Los investigadores también analizaron a 20 personas que habían sido obesas y se habían sometido a una reducción de estómago. Cuando Spalding y su equipo volvieron a estudiar a los voluntarios dos años después de la operación, no encontraron una reducción en el número de células adiposas: continuaban teniendo 80 billones de células en el cuerpo, calcularon, a pesar de que su peso se había reducido aproximadamente un 18%. Era el tamaño de cada célula lo que se había reducido, en lugar del número, según cuenta el equipo en la revista Nature.

Futuros tratamientos

Si los científicos pueden averiguar exactamente cómo se regula el reemplazo de los adipocitos, sería posible diseñar medicinas que interfirieran el proceso y que, potencialmente, ayudaran a la gente a no recuperar peso una vez que lo hubieran perdido. Un tratamiento que, según Spalding, sólo sería recomendable para pacientes que se hubieran sometido a operaciones gástricas ya que "hay que ser muy cuidadoso al aplicar esta terapia", advierte. "Sería muy peligroso tomar esas medicinas mientras se continúa siendo obeso", añade la científica, ya que podría degenerar en complicaciones metabólicas como la diabetes, "por tanto no es algo tan fácil como tomar una pastilla, perder peso y problema resuelto".

A pesar de que la obesidad suele desarrollarse en niños con padres obesos, evitar engordar a edades tempranas podría ayudar a establecer un número saludable de estas células para el resto de la vida. "El mejor mensaje que podemos enviar es que los niños deben llevar un estilo de vida saludable", concluye la científica.

Conclusiones prematuras

El estudio desarrollado por el instituto sueco no ha tardado en ser cuestionado por otros profesionales. El profesor Stephen O''Rahilly, de la Universidad de Cambridge, afirma que no le convence la idea de que el número decélulas adiposas se fije desde la adolescencia.

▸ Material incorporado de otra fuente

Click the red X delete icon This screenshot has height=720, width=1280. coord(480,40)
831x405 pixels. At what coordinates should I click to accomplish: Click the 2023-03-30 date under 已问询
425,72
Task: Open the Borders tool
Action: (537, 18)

"Sabemos que hay en el tejido adiposo adulto muchas células que no contienen grasa, pero que pueden acumularla de pronto si se dan las condiciones nutricionales", ha afirmado O'Rahilly, citado por la BBC. "Pueden hacerlo sin dividirse y por lo tanto no aparecerían en el recuento" de los investigadores suecos si se utiliza su mismo método, explicó el científico británico, que calificó las conclusiones del estudio de prematuras.